Betty Woodman featured in Metropolis Magazine article "Ceramics and Architecture: The Legacy of Betty Woodman” March 2021
Osman Can Yerebakan looks back on 1984 Metropolis Magazine feature on Betty Woodman and George Woodman, linking the early influence of architecture on Betty’s ceramics to her legacy as a radical sculptor.
The following is an excerpt from the article:
In the 1980s, Woodman completed an organic transition from functional pottery to transgressive interpretations of the built environment in ceramic.
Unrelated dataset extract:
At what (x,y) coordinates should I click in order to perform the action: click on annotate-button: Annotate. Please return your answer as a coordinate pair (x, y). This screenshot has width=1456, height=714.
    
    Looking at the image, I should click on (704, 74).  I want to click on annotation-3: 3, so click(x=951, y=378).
McClure describes it as “turning pottery on its head.” She notes [Woodman’s] use of negative space in expansive installations, such as Cloistered Arbor Room at Bennington College’s Usdan Gallery. There, she surrounded what appear as four conventional-looking flower pot vessels with a line of flat ceramic “columns” fixed to the gallery’s walls….
In the Foundation’s blog entry “Alluding to Architecture,” Woodman is quoted in a  interview with frieze: “It’s about the illusion of scale. It’s not really architecture: it’s alluding to that, it’s about that, but it’s smaller than reality.” While other installations such as The Aspen Garden Room at Aspen Art Museum (1984) or Somewhere Between Naples and Denver at ICA Philadelphia (1992) soared well above her small physique, scale never intimidated the artist.